» **REQUIRED WORK**
Print the lines below word for word, beginning with the first and ending with the line that holds "Contact (867, 1891)", and skip every picture.

(DATA PROVIDED Opens)

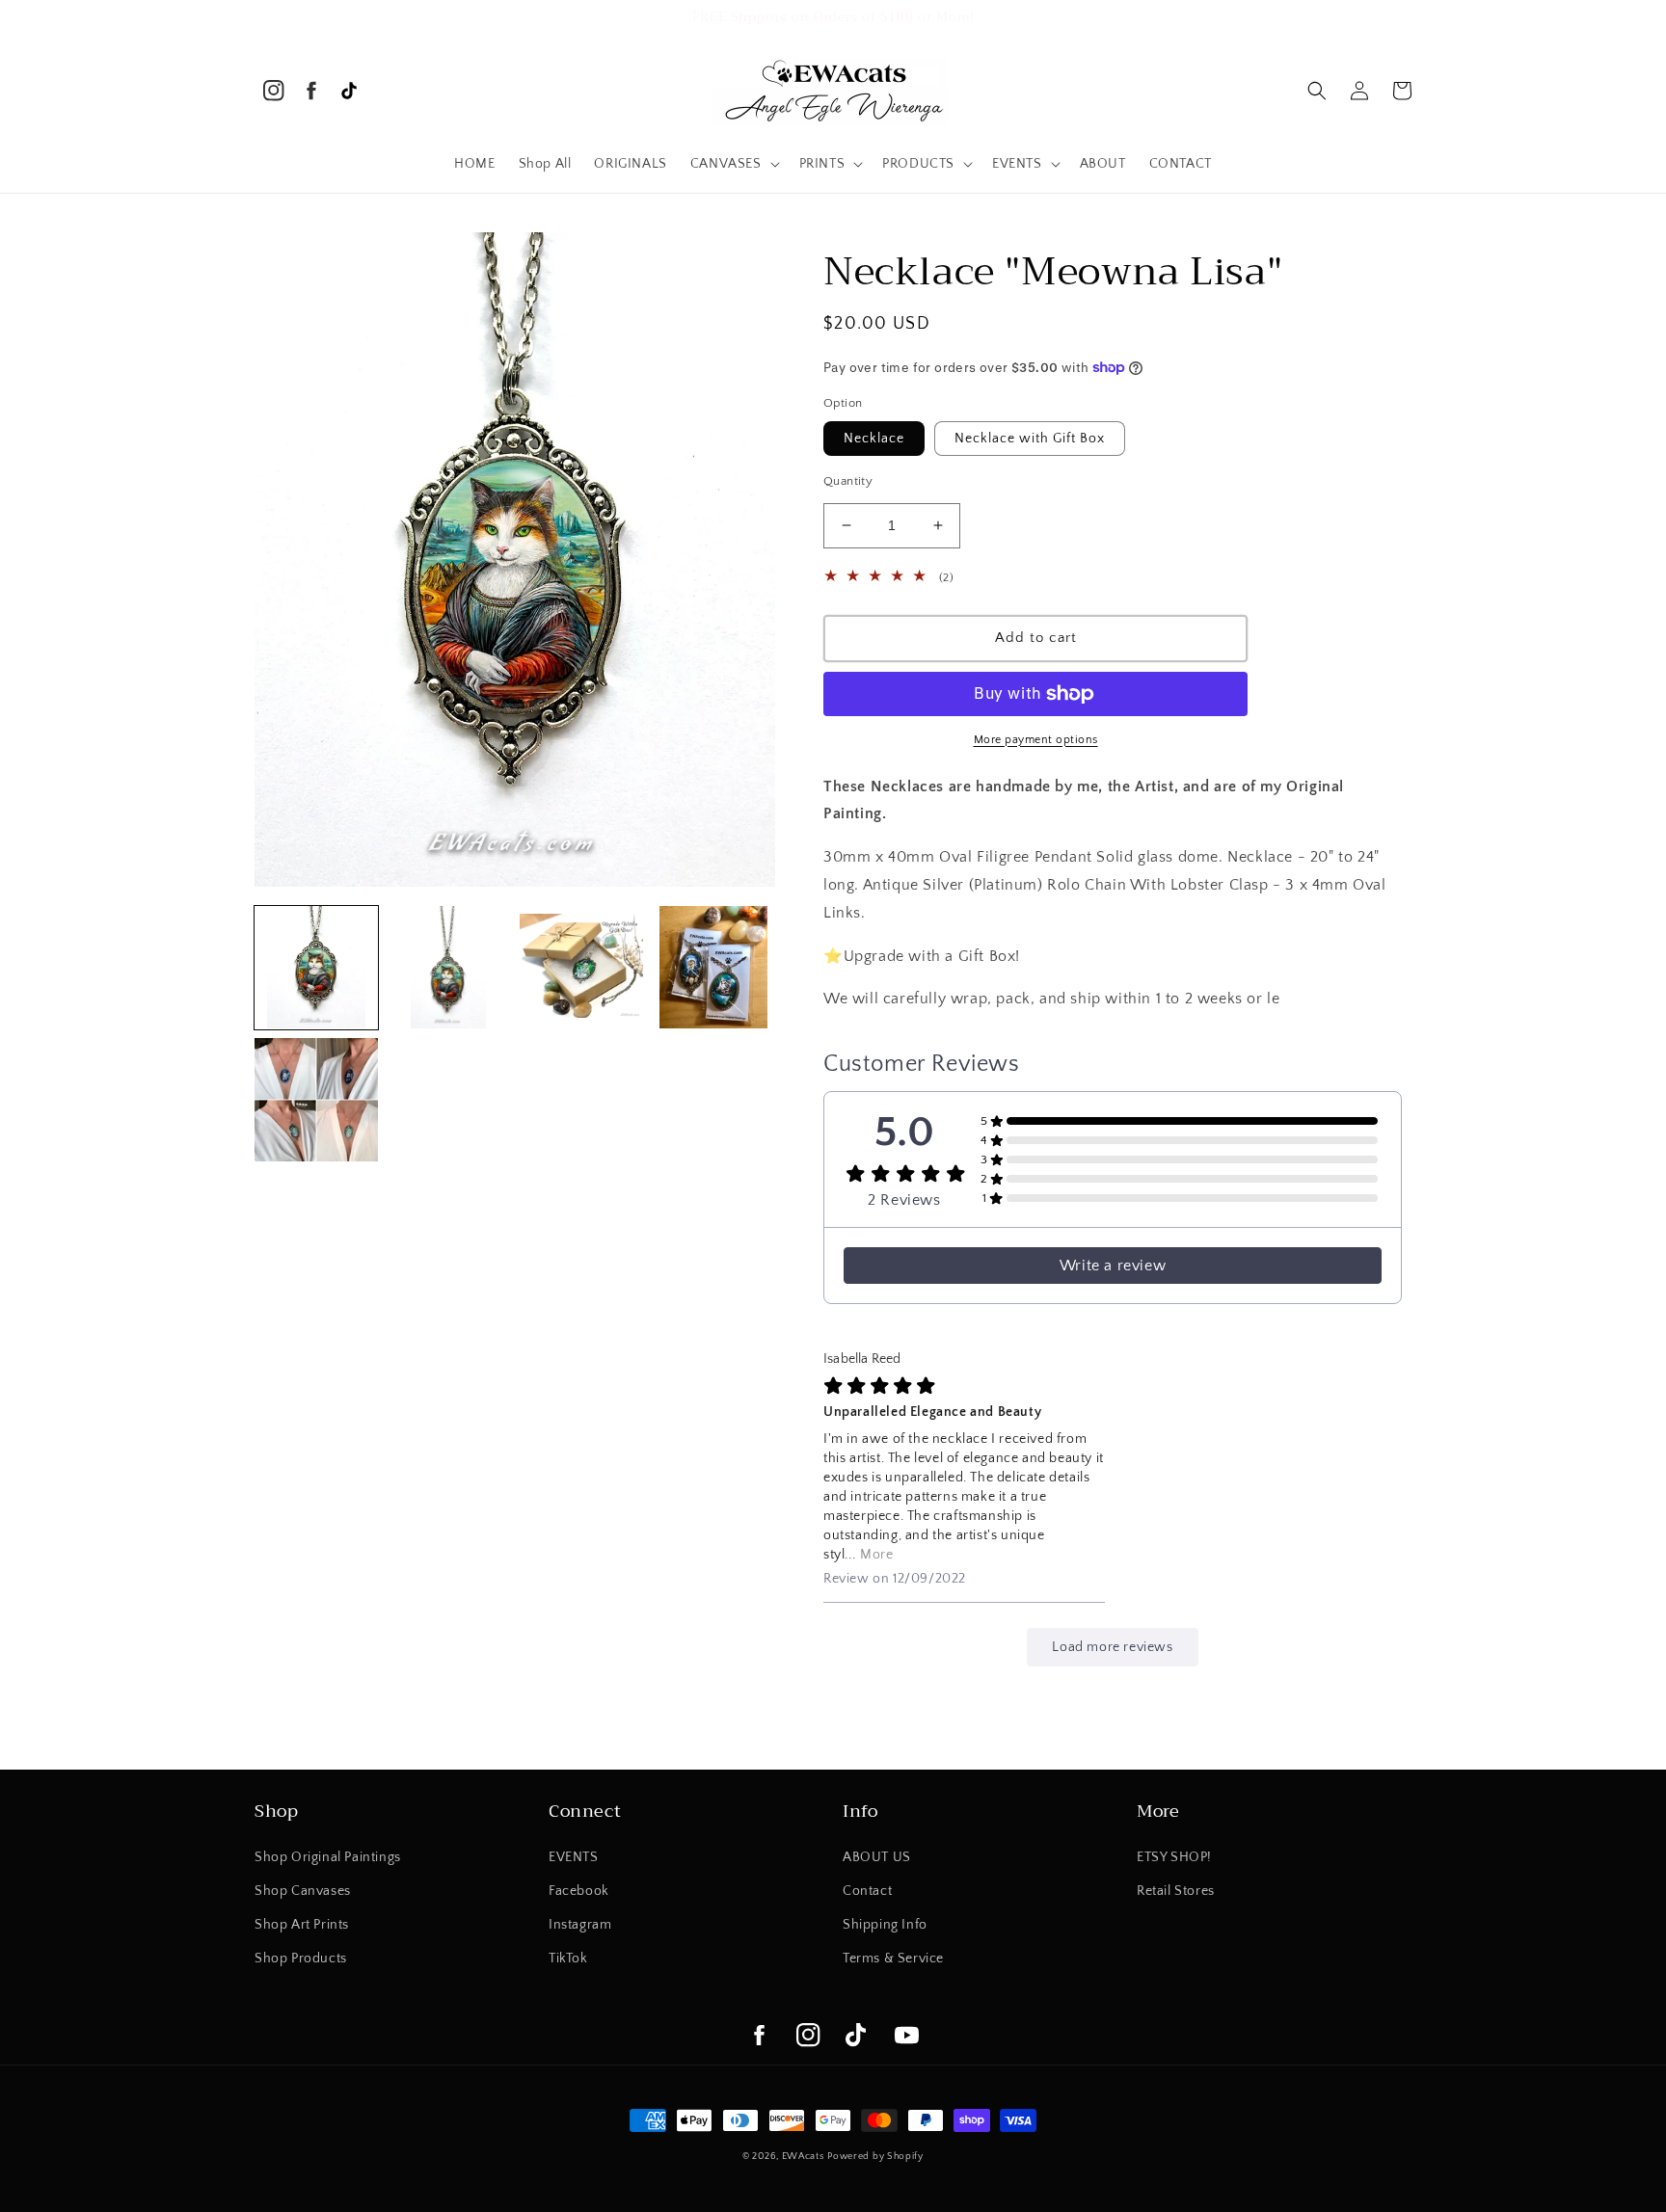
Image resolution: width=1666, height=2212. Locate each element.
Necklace (874, 438)
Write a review (1113, 1265)
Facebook (579, 1891)
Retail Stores (1176, 1891)
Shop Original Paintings (328, 1857)
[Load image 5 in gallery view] (316, 1099)
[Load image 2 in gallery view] (449, 967)
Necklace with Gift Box (1029, 438)
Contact (867, 1891)
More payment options (1036, 739)
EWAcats (803, 2156)
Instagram (580, 1924)
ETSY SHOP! (1174, 1857)
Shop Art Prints (302, 1924)
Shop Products (301, 1958)
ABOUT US (877, 1857)
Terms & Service (893, 1958)
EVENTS (574, 1857)
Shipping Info (885, 1924)
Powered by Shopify (875, 2156)
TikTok (568, 1958)
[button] (733, 164)
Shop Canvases (303, 1891)
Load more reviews (1112, 1647)
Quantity (848, 481)
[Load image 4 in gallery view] (714, 967)
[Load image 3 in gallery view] (581, 967)
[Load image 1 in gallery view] (316, 967)
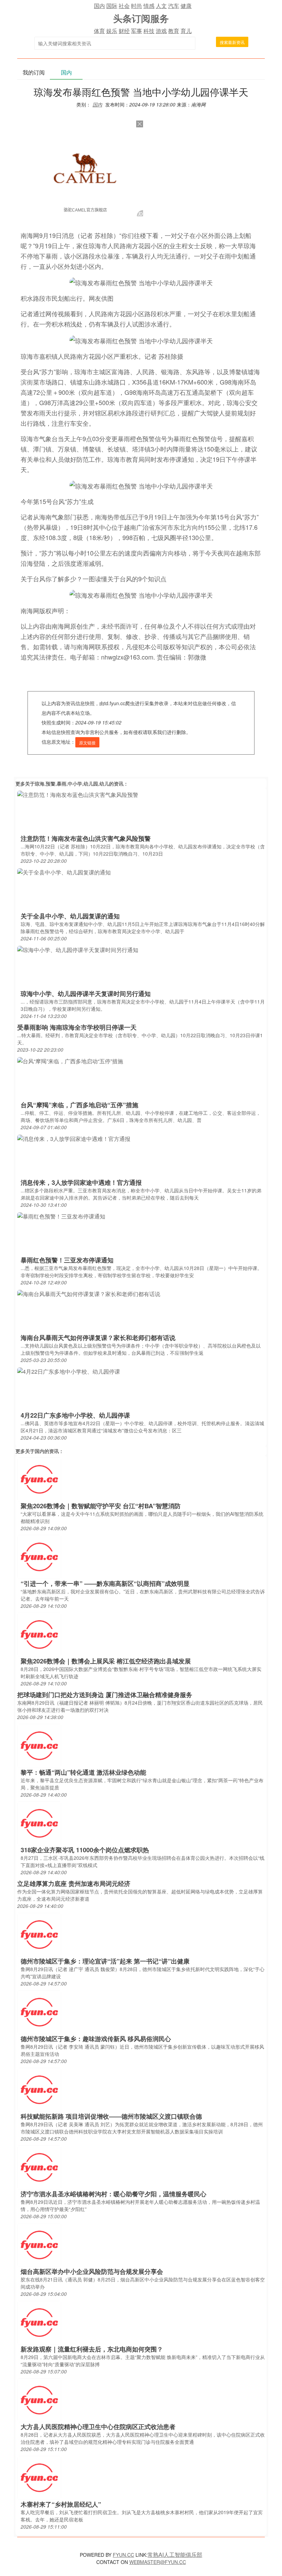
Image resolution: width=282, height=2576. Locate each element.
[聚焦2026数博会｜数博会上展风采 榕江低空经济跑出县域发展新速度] (39, 1634)
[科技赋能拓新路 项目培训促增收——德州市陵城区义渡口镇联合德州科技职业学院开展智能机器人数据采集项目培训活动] (39, 2089)
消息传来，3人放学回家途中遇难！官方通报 (81, 1182)
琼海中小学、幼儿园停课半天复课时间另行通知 (86, 993)
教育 (173, 31)
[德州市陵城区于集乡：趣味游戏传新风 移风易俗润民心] (39, 2012)
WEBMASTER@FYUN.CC (157, 2561)
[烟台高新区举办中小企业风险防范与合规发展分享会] (39, 2244)
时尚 (136, 6)
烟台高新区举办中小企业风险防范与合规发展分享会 (92, 2271)
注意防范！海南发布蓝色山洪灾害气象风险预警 (86, 838)
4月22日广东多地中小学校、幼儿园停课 (75, 1415)
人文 (161, 6)
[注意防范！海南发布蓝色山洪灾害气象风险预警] (77, 794)
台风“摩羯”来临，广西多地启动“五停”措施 (79, 1104)
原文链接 (87, 742)
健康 (186, 6)
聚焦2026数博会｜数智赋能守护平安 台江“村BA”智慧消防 (101, 1505)
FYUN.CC (123, 2554)
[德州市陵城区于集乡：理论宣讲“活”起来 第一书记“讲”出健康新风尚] (39, 1934)
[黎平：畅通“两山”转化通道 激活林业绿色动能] (39, 1745)
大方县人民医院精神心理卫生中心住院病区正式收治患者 (98, 2426)
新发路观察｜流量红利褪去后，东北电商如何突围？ (92, 2349)
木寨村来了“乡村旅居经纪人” (61, 2504)
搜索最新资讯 (232, 42)
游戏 (161, 31)
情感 (148, 6)
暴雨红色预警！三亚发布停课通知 (67, 1260)
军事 (136, 31)
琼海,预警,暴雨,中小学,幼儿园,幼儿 (72, 783)
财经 (124, 31)
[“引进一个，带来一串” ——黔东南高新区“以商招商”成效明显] (39, 1556)
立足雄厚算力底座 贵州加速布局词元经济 (73, 1883)
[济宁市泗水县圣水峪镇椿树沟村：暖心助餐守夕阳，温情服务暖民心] (39, 2167)
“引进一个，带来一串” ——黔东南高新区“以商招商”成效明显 (105, 1583)
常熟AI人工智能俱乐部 (175, 2554)
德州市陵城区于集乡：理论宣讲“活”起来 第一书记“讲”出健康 (105, 1961)
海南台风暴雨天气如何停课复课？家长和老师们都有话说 (98, 1337)
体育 (99, 31)
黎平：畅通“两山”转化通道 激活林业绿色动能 (83, 1772)
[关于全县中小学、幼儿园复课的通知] (64, 871)
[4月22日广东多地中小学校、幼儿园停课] (68, 1371)
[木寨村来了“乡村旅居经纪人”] (39, 2477)
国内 (99, 6)
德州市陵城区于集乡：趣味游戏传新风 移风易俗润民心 (96, 2038)
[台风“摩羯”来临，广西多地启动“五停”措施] (70, 1060)
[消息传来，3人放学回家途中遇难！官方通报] (73, 1138)
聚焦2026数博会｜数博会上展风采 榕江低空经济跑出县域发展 (106, 1661)
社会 (124, 6)
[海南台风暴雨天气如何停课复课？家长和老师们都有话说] (88, 1293)
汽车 (173, 6)
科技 (148, 31)
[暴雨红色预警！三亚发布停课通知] (61, 1216)
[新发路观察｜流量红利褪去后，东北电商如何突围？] (39, 2322)
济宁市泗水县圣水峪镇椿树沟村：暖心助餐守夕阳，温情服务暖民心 (113, 2193)
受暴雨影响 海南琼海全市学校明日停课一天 (77, 1027)
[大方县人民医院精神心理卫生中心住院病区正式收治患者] (39, 2400)
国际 (111, 6)
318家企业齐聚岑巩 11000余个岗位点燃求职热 (85, 1849)
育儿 (186, 31)
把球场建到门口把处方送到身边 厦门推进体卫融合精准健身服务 (104, 1694)
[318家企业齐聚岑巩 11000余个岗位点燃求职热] (39, 1823)
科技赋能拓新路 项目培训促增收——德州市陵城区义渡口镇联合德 (111, 2116)
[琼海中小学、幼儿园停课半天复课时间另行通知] (77, 949)
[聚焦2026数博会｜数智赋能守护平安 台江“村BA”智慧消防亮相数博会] (39, 1479)
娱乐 (111, 31)
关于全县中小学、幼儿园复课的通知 (70, 916)
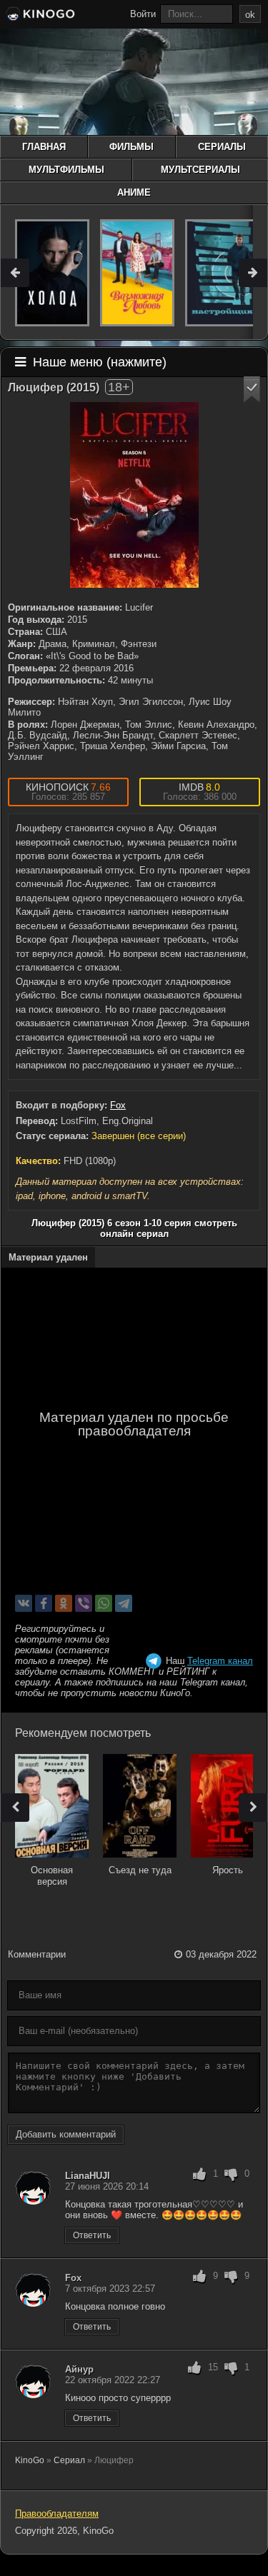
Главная (44, 146)
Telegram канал (220, 1660)
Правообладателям (57, 2513)
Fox (118, 1105)
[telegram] (123, 1603)
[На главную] (39, 15)
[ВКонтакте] (23, 1603)
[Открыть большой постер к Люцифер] (134, 495)
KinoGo (29, 2460)
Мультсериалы (200, 169)
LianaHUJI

(DATA PROVIDED Closes)

» **ANSWER FOR THE TASK**
Image resolution: width=1666, height=2212. Locate each element.
Necklace (874, 438)
Write a review (1113, 1265)
Facebook (579, 1891)
Retail Stores (1176, 1891)
Shop Original Paintings (328, 1857)
[Load image 5 in gallery view] (316, 1099)
[Load image 2 in gallery view] (449, 967)
Necklace with Gift Box (1029, 438)
Contact (867, 1891)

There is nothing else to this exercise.